Regulators of G protein signaling (RGS) proteins are a family with more than 30 proteins that all contain an RGS domain. In the past decade, increasing evidence has indicated that RGS proteins play crucial roles in the regulation of G protein coupling receptors (GPCR), G proteins, and calcium signaling during cell proliferation, migration, and differentiation in a variety of tissues. In bone, those proteins modulate bone development and remodeling by influencing various signaling pathways such as GPCR-G protein signaling, Wnt, calcium oscillations and PTH. This review summarizes the recent advances in the understanding of the regulation of RGS gene expression, as well as the functions and mechanisms of RGS proteins, especially in regulating GPCR-G protein signaling, Wnt signaling, calcium oscillations signaling and PTH signaling during bone development and remodeling.

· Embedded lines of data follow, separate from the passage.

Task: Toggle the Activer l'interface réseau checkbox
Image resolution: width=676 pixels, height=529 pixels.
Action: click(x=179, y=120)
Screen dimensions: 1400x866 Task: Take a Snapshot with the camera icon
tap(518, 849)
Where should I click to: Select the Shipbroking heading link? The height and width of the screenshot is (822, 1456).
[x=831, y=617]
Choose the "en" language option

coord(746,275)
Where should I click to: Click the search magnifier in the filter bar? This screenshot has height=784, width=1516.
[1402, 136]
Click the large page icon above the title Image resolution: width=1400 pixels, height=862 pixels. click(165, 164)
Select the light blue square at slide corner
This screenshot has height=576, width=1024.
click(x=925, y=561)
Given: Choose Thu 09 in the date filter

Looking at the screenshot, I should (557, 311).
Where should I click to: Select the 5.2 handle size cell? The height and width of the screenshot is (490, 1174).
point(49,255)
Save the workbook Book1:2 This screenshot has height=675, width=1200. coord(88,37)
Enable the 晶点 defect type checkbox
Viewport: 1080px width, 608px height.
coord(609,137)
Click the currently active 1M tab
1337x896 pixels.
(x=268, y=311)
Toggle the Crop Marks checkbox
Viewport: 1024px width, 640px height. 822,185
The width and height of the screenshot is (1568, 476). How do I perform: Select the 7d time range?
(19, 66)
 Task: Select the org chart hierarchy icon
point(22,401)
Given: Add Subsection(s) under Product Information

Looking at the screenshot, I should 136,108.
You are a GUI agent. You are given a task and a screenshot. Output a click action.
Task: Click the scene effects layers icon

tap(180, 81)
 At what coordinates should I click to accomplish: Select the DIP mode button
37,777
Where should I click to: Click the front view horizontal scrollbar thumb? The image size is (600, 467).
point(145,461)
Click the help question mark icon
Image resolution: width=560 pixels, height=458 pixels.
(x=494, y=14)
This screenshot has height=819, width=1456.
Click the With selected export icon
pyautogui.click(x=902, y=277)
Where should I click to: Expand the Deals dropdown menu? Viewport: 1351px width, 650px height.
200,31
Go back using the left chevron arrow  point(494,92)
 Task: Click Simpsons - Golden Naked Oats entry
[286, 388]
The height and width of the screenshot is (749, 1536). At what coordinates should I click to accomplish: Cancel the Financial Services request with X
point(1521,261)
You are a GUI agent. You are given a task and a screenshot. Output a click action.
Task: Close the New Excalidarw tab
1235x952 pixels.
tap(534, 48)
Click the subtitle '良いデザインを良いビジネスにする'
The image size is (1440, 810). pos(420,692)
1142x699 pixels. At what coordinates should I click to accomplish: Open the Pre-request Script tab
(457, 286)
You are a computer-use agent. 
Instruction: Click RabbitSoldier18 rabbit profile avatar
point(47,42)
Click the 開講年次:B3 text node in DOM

This review also highlights the regulation of different RGS proteins in osteoblasts, chondrocytes and osteoclasts. The knowledge from the recent advances of RGS study summarized in the review would provide the insights into new therapies for bone diseases.

Figure 1

RGS proteins in the regulation of GPCR, PTH, and Wnt signaling pathways during bone remodeling. Binding of Wnt to the FZD receptor induces β-catenin accumulation, which translocates to the nucleus to activate target gene transcription, which is important for osteoblast differentiation. Axin2, a member of the RGS family, is found to form a stable complex with β-catenin to prevent its activation without Wnt. In osteoblasts, binding of PTH to its G-protein-coupled receptor (PTHR/PTHrPR) induces the expression of RGS proteins such as RGS2 and RGS5 via activation of the cAMP/PKA- pathway. RGS2 predominately binds to the Gq-subunit of the G-protein complex and inhibits activation of the PKC/Ca²⁺ dependent signaling cascade, which is involved in osteoblast differentiation. RGS5 likely regulates osteoblast differentiation through the regulation of PTH levels. In osteoclasts, PKC/Ca²⁺-induced NFATc1 is crucial for osteoclast differentiation. PLC is suggested to regulate the NFATc1 expression through IP3/DAG. RGS10 and RGS12 regulate the activity of Gαq and Gαi/o to activate PLC, which is critical for calcium oscillation and the activation of NFATc1. NFATc1 activation leads to osteoclast differentiation. RGS18 negatively regulates osteoclast differentiation through acidosis-induced osteoclastogenic OGR1/NFAT signaling pathway.